[Collected data entries]
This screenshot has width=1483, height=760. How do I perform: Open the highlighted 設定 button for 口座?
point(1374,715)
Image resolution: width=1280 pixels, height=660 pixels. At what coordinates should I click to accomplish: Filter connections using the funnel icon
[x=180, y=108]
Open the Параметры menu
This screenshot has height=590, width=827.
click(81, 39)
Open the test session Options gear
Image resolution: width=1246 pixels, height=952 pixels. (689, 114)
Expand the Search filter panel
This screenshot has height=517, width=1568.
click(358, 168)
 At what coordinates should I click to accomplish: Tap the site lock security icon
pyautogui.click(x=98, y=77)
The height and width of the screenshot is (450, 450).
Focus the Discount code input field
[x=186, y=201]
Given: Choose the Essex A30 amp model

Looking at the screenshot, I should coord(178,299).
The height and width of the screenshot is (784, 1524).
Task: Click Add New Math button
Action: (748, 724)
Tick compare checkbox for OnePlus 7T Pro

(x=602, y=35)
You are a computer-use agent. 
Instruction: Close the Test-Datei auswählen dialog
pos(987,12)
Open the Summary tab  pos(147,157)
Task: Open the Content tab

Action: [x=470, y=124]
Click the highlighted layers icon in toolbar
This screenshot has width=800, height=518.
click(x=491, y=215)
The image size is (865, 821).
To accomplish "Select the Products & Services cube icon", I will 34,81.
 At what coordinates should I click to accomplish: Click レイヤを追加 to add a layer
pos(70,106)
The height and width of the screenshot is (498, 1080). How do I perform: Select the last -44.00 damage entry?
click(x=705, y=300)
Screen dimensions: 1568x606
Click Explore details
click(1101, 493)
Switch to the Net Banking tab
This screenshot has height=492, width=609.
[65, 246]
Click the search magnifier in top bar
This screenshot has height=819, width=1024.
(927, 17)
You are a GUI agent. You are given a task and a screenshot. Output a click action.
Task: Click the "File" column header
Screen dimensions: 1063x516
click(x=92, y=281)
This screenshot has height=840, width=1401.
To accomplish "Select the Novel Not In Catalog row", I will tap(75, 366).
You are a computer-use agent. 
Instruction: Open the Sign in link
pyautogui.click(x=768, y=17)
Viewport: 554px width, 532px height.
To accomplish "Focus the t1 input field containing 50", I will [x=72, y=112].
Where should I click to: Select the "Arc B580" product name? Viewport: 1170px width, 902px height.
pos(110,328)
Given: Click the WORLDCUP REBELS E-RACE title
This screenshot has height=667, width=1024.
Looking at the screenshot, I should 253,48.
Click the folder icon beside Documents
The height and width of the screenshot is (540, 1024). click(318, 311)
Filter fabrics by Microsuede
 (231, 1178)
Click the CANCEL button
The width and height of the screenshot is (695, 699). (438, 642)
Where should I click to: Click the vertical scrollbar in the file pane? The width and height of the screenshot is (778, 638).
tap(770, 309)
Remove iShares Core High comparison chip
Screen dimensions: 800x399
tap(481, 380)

WHAT TO PRODUCE: An exact copy of every record above is needed. Write it out word for word.

WORKED SOLUTION:
This screenshot has width=1483, height=760. How do I perform: Open the highlighted 設定 button for 口座?
point(1374,715)
Image resolution: width=1280 pixels, height=660 pixels. At what coordinates should I click to accomplish: Filter connections using the funnel icon
[x=180, y=108]
Open the Параметры menu
This screenshot has height=590, width=827.
click(81, 39)
Open the test session Options gear
Image resolution: width=1246 pixels, height=952 pixels. (689, 114)
Expand the Search filter panel
This screenshot has height=517, width=1568.
click(358, 168)
 At what coordinates should I click to accomplish: Tap the site lock security icon
pyautogui.click(x=98, y=77)
The height and width of the screenshot is (450, 450).
Focus the Discount code input field
[x=186, y=201]
Given: Choose the Essex A30 amp model

Looking at the screenshot, I should coord(178,299).
The height and width of the screenshot is (784, 1524).
Task: Click Add New Math button
Action: (748, 724)
Tick compare checkbox for OnePlus 7T Pro

(x=602, y=35)
You are a computer-use agent. 
Instruction: Close the Test-Datei auswählen dialog
pos(987,12)
Open the Summary tab  pos(147,157)
Task: Open the Content tab

Action: [x=470, y=124]
Click the highlighted layers icon in toolbar
This screenshot has width=800, height=518.
click(x=491, y=215)
The image size is (865, 821).
To accomplish "Select the Products & Services cube icon", I will 34,81.
 At what coordinates should I click to accomplish: Click レイヤを追加 to add a layer
pos(70,106)
The height and width of the screenshot is (498, 1080). How do I perform: Select the last -44.00 damage entry?
click(x=705, y=300)
Screen dimensions: 1568x606
Click Explore details
click(1101, 493)
Switch to the Net Banking tab
This screenshot has height=492, width=609.
[65, 246]
Click the search magnifier in top bar
This screenshot has height=819, width=1024.
(927, 17)
You are a GUI agent. You are given a task and a screenshot. Output a click action.
Task: Click the "File" column header
Screen dimensions: 1063x516
click(x=92, y=281)
This screenshot has height=840, width=1401.
To accomplish "Select the Novel Not In Catalog row", I will tap(75, 366).
You are a computer-use agent. 
Instruction: Open the Sign in link
pyautogui.click(x=768, y=17)
Viewport: 554px width, 532px height.
To accomplish "Focus the t1 input field containing 50", I will [x=72, y=112].
Where should I click to: Select the "Arc B580" product name? Viewport: 1170px width, 902px height.
pos(110,328)
Given: Click the WORLDCUP REBELS E-RACE title
This screenshot has height=667, width=1024.
Looking at the screenshot, I should 253,48.
Click the folder icon beside Documents
The height and width of the screenshot is (540, 1024). click(318, 311)
Filter fabrics by Microsuede
 (231, 1178)
Click the CANCEL button
The width and height of the screenshot is (695, 699). (438, 642)
Where should I click to: Click the vertical scrollbar in the file pane? The width and height of the screenshot is (778, 638).
tap(770, 309)
Remove iShares Core High comparison chip
Screen dimensions: 800x399
tap(481, 380)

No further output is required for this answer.